She went to the library, she looked online and we got 2 rabbits from our local rspca after getting a wendyhouse and a run and fencing the patio.

She was brilliant from age 8 to 12, she fed, watered, mucked out every day. Now everyday for those 4 years we had to ask her to do it but she went and did it all.

At age 12 she very bravely stayed with her rabbit Biccie when she had to be pts. I was so proud of her and the vet was astounded.

We kept to 2 rabbits then last year 3. Beth is now 15, shes started her GCSE's, has a boyfriend, and better social life than me:lol:

I now do the rabbits. We sat and discussed it after going from age 12 - 14 where it became a daily battle to get her to do the rabbits. I felt she was letting the rabbits down and it meant me double checking them constantly.

She does love them all, she 'plays' with them on sunny days but that's it. They are now my rabbits which I knew when we started out on the rabbit ownership that one day they would be mine. She also misses Biccie even now and the new rabbits just aren't Biccie. Not an excuse, but a reason for a kid.

I think that as our bunny numbers fall I possibly wouldn't replace them, I adore them and have no issues looking after them but cats are my first love.
 
I didn't ask for rabbits as a kid but I asked for a hamster when I was 6. My parents got me one knowing they were happy to do the cleaning, ect. I think they expected me to get bored but I never did. Now I have lots of pets :lol:

I personally wouldn't force a kid to do the cleaning. I'd encourage them to help but I just think forcing the "bad" side of ownership on them is more likely to put them off.
 
My Dad ended up always doing the big hutch clean, but I did litter trays, feeding, let them out, got them in and if my Mum wasn't available to drive me, walk them up to the vet (one at a time, it was about a mile or so but it felt like 10. Schumi was only Dutch but goodness me he felt like 10 stone!)

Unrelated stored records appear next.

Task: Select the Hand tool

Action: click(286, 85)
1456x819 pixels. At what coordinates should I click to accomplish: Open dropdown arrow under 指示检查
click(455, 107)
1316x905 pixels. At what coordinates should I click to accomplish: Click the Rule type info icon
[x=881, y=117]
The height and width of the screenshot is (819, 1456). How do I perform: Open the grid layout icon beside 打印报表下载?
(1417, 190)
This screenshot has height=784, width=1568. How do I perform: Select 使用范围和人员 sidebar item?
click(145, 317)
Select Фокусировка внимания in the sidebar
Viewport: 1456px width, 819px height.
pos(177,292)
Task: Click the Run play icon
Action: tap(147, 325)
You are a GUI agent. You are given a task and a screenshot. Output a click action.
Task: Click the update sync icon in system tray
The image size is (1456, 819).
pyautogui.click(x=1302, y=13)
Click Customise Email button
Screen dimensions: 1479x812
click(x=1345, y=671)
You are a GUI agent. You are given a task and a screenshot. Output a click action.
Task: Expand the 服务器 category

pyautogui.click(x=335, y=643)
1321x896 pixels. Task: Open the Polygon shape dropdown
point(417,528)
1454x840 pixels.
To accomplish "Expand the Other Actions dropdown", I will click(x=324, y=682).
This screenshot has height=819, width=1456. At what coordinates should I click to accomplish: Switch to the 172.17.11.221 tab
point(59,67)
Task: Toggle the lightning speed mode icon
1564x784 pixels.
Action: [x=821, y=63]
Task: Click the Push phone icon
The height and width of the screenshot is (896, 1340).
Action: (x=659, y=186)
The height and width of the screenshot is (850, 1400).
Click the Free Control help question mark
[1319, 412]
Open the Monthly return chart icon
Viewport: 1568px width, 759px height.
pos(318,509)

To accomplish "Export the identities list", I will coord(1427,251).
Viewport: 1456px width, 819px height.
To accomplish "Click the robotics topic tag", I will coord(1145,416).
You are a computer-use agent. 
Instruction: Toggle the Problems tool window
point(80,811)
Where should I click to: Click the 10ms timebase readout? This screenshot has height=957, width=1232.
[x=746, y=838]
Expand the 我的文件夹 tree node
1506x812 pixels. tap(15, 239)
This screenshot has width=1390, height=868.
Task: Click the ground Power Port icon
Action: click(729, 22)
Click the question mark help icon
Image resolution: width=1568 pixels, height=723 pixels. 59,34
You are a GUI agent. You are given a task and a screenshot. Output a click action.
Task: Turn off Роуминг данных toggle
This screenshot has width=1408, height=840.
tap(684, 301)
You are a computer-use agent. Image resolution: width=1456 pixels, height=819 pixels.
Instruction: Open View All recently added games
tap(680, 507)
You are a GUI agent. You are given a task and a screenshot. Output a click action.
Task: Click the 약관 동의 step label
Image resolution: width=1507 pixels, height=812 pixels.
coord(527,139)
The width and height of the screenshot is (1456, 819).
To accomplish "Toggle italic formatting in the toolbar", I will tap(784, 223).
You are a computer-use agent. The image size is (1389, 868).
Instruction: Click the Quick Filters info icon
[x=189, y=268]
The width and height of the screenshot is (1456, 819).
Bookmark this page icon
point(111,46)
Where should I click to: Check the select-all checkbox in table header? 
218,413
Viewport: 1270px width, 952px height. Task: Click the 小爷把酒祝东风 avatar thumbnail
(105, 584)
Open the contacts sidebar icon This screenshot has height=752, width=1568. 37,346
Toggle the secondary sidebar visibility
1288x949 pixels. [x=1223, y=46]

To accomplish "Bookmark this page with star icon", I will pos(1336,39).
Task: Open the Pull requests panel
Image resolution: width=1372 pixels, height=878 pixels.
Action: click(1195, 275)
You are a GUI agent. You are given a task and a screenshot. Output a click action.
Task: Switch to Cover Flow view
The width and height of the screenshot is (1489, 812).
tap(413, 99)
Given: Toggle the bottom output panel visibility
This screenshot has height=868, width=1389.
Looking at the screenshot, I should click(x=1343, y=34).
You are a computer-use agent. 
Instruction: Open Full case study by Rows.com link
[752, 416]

I guess I never lost interest as such, but they were always family pets, not just mine. Which is good, because we got Eddie when I was 17 and I went to uni a year later...

I'm not sure forcing children to look after them is a good thing, but I don't agree with parents absolving children of their responsibilities because they get bored. It perpetuates this throwaway culture we have.

:wave:
 
My oldest who's 13 has two rabbits of her own and my youngest 8 has two piggies. They both help with their care. I do the main deep clean and supper/tuck in but they do everything else. I sometimes have to remind my older one as she loses track of time but other than that she is good as gold.

They love them and spend a lot of time with them. But if they do lose interest i would take over as it would not be fair to the animals when i look after my four.
 
I think any pet is a family responsibility... But if the pet had been taken on ont he understanding that it was to be 'their' pet I would make them do the work.

My parents made me! I never got bored of my pets but I'm lazy and cleaning out isn't the most fun of jobs :oops: I was made to live up the the responsibility I had agreed to take on. I think it did me good and would do the same for my kids as and when. If that means double checking everything then so be it... I'll just grab a cuddle with said pet! :lol:
 
My parents always made me look after my pets, and I agree that it made me a better pet owner. Because I know that I need to do it. And I always did because otherwise nobody did. Now I love the time looking after the animals, it's one of my favourite times.